**Exercise material**
....................

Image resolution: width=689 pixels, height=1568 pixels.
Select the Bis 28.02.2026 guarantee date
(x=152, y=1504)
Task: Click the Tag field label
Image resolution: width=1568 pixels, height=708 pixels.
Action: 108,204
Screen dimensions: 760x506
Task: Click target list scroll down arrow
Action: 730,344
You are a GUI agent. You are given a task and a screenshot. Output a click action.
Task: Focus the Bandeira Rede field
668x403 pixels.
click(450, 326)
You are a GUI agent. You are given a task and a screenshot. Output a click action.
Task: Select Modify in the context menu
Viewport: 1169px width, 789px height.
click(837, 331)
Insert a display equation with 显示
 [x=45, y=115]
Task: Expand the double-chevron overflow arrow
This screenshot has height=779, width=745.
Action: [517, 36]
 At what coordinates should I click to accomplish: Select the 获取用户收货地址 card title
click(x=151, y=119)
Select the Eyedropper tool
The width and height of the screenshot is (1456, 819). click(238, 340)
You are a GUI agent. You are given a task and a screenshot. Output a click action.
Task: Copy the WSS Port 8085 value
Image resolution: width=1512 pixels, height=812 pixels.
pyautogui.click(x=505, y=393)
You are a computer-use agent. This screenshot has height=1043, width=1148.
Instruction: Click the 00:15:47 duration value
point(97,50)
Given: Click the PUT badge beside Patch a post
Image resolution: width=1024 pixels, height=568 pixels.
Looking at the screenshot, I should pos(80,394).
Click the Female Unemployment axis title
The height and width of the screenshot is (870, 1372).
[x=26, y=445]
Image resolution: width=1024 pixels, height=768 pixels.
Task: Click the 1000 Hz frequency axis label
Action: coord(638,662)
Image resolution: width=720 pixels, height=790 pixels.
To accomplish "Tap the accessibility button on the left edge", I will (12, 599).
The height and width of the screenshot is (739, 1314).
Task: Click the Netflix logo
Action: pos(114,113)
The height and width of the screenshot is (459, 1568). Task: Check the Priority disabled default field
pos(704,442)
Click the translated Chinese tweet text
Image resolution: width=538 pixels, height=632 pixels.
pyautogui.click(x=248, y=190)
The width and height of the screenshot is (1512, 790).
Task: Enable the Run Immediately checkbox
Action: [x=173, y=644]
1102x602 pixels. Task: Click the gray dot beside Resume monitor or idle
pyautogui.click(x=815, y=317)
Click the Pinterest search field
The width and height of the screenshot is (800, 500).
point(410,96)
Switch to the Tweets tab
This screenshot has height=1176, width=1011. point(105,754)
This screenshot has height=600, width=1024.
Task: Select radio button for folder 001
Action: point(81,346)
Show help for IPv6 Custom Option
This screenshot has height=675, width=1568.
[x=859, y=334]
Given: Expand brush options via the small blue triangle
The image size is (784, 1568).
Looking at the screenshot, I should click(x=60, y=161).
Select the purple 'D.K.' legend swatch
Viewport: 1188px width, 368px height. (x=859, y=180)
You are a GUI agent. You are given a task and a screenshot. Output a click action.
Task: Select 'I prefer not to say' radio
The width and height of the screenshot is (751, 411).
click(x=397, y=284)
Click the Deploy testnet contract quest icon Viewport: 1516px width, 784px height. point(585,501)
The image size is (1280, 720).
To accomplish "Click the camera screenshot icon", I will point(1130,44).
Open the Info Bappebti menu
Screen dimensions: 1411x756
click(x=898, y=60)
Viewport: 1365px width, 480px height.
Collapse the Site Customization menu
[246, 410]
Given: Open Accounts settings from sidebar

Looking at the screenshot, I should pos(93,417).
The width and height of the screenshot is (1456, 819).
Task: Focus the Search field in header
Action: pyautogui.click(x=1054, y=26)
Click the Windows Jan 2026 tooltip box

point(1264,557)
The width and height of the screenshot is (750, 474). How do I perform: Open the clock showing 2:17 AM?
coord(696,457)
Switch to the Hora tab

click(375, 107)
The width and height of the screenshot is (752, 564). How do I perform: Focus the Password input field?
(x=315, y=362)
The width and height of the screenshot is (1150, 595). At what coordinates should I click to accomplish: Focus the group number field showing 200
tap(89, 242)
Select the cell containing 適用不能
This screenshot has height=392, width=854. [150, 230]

....................

**Task requirements**
Find every line in the data above that contains the word "coordinates", and copy each of those lines in full.

**Correct result**
 At what coordinates should I click to accomplish: Select the 获取用户收货地址 card title
The width and height of the screenshot is (1150, 595). At what coordinates should I click to accomplish: Focus the group number field showing 200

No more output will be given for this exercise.